**Work instructions**:
Within the entries below, how many lines carry the word "computer"? State the number and stop.

**Provided data**:

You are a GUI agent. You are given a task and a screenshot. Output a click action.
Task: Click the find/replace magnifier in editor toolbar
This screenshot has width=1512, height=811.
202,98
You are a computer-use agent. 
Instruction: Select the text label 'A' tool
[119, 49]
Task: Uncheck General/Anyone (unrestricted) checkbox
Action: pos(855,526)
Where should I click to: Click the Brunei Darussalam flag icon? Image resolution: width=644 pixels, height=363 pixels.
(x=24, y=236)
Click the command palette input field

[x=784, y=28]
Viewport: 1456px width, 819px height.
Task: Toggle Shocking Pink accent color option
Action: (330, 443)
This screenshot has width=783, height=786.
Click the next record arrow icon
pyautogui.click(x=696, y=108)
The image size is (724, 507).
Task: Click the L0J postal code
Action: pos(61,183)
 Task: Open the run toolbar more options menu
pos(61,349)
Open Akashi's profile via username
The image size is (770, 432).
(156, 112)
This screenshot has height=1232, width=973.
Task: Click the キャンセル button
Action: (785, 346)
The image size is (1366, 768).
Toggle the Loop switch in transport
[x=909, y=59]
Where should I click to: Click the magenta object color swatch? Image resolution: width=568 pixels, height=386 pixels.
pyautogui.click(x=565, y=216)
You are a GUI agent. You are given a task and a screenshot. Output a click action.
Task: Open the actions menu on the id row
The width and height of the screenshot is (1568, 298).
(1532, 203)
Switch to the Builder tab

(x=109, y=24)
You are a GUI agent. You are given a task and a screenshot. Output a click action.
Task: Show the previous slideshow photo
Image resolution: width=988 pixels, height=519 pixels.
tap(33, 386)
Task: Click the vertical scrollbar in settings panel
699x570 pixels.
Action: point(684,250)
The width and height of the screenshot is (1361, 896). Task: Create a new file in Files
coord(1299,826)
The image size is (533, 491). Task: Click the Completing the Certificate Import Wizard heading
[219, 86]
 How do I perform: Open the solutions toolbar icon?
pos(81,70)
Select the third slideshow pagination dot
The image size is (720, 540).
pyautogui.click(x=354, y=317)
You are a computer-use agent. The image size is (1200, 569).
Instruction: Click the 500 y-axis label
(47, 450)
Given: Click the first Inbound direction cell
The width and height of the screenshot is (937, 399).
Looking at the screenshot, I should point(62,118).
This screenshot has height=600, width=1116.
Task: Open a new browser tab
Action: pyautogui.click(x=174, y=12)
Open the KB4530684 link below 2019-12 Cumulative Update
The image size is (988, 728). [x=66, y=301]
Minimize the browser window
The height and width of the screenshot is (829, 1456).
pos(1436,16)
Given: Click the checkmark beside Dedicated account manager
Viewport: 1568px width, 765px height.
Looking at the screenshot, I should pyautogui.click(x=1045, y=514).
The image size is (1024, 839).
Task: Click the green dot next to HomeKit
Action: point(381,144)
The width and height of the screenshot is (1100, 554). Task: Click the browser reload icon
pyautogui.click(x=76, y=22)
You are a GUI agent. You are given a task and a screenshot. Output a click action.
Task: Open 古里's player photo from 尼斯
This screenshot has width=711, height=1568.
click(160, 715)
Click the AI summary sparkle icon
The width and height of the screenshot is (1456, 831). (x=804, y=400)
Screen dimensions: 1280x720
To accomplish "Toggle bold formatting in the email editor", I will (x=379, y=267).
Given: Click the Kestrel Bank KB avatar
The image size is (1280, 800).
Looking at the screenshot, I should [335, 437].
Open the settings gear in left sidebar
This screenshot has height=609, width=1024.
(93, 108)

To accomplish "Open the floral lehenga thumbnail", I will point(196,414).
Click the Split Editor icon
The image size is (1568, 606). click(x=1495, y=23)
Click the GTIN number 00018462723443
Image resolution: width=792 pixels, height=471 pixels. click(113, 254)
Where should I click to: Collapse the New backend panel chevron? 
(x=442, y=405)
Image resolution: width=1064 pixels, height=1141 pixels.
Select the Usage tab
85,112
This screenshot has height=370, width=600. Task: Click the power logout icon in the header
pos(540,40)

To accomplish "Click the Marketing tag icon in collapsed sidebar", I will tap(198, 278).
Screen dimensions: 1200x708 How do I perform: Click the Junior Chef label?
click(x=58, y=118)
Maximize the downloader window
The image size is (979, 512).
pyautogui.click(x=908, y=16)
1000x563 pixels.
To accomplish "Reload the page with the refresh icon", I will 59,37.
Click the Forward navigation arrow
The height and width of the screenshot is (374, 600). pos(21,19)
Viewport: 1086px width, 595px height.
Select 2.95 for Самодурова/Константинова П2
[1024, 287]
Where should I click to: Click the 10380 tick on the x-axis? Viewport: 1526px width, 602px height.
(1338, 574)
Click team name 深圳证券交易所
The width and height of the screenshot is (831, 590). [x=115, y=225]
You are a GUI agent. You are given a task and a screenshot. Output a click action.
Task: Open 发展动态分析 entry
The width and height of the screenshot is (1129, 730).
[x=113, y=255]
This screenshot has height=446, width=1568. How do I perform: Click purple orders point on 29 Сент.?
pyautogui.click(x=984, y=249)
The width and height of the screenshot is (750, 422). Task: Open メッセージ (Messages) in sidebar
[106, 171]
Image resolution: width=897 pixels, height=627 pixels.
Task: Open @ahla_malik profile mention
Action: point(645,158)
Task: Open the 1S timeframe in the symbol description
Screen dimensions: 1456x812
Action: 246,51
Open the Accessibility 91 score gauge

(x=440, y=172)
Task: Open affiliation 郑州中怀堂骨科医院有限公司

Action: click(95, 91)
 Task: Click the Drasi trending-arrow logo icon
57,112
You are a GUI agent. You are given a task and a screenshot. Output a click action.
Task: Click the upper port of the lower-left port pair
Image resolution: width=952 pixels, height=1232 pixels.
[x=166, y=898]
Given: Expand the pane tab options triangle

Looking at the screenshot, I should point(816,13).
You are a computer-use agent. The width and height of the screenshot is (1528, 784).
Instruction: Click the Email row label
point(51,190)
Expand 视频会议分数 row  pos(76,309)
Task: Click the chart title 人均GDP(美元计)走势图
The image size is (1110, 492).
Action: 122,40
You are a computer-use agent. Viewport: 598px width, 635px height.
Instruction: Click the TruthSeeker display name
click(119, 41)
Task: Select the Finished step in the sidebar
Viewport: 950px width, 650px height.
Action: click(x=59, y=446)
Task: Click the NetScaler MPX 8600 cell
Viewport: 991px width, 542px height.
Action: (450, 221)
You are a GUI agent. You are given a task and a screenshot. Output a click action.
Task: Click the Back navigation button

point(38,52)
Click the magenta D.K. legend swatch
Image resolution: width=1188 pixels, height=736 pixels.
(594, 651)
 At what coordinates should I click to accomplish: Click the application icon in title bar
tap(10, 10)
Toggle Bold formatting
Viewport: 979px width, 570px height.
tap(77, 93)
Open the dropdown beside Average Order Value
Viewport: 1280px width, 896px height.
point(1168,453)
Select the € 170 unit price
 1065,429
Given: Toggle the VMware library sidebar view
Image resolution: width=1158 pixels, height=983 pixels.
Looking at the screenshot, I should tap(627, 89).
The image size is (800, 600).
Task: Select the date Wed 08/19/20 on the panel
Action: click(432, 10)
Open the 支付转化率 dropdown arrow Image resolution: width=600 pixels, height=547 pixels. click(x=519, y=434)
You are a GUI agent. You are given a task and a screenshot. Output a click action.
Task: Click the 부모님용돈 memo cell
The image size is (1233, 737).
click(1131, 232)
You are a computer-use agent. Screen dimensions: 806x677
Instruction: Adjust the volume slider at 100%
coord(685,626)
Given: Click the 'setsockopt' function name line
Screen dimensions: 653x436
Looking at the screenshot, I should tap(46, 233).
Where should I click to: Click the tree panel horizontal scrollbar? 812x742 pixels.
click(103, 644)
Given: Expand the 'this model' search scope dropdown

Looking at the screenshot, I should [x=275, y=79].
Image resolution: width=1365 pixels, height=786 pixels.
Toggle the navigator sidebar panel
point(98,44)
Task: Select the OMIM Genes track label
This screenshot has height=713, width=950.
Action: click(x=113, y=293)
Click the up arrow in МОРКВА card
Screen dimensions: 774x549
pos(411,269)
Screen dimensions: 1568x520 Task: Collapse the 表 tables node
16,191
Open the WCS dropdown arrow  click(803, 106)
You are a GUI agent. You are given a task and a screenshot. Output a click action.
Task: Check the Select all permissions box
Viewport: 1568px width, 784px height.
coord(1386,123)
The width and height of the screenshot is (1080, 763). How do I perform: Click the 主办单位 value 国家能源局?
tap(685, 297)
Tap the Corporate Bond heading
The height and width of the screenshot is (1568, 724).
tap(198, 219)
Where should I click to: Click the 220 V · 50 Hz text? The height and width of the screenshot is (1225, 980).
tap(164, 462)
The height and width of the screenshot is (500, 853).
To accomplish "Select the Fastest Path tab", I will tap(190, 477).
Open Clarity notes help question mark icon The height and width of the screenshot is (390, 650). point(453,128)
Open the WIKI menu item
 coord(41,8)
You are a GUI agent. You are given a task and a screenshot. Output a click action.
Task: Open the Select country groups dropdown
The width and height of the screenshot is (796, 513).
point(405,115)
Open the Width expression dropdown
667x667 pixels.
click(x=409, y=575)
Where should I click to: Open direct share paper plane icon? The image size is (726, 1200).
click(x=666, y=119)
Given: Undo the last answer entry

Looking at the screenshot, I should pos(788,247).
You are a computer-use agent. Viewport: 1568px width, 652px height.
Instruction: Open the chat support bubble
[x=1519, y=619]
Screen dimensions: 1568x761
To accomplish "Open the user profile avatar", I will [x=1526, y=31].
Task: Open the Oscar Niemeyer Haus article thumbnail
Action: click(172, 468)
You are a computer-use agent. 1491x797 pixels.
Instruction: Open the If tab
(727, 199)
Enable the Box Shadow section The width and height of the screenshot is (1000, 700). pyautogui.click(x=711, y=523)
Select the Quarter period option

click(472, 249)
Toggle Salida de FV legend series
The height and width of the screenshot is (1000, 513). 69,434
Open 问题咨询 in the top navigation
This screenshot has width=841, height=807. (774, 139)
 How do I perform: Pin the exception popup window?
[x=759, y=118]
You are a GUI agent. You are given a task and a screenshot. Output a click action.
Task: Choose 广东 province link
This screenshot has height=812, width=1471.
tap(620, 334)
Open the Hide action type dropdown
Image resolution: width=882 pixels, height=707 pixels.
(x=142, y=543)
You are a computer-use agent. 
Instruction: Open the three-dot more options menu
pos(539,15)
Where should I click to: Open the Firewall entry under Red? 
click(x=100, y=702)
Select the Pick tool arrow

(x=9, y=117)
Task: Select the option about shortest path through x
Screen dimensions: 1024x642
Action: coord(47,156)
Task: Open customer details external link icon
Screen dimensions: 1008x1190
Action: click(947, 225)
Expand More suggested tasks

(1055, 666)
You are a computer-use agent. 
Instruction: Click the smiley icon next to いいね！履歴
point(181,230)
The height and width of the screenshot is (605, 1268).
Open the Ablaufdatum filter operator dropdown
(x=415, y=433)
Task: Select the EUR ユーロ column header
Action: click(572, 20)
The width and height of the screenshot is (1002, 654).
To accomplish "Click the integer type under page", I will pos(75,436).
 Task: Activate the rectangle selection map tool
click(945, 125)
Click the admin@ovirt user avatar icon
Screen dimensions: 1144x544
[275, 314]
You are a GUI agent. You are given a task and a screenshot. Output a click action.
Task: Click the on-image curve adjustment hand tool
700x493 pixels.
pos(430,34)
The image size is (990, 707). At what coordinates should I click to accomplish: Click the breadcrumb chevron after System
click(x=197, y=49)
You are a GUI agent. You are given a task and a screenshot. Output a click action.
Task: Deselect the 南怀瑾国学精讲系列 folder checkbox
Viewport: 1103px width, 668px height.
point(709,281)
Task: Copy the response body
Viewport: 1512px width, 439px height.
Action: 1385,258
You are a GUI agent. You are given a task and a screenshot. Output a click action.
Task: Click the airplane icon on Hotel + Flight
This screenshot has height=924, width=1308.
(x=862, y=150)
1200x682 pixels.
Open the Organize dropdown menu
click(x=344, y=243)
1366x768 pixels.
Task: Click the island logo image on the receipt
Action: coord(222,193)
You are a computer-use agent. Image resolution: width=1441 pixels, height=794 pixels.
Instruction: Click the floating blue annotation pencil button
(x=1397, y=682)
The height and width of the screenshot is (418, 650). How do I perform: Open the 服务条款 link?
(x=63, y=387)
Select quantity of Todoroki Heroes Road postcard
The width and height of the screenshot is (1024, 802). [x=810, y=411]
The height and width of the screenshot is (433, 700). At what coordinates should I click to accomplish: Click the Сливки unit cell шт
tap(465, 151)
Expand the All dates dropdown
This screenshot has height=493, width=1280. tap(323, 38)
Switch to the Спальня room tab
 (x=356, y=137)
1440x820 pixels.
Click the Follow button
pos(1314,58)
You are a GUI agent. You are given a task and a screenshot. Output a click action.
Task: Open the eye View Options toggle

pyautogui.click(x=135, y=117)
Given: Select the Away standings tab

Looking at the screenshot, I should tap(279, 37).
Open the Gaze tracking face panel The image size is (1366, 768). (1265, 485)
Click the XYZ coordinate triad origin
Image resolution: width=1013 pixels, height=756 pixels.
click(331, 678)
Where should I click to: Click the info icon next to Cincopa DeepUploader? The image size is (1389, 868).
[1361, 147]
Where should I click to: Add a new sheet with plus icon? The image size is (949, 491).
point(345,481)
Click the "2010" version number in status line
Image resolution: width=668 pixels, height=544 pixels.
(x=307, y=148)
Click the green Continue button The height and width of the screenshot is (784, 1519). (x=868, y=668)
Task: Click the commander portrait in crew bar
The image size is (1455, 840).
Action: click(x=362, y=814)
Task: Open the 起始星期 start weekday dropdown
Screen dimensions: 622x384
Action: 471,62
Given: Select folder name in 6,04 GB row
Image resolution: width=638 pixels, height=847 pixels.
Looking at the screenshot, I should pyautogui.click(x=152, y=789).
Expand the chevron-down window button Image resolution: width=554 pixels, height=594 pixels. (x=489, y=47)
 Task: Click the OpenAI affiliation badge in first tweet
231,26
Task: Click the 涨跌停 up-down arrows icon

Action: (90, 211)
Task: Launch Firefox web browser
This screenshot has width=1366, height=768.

**Answer to the exercise**:
10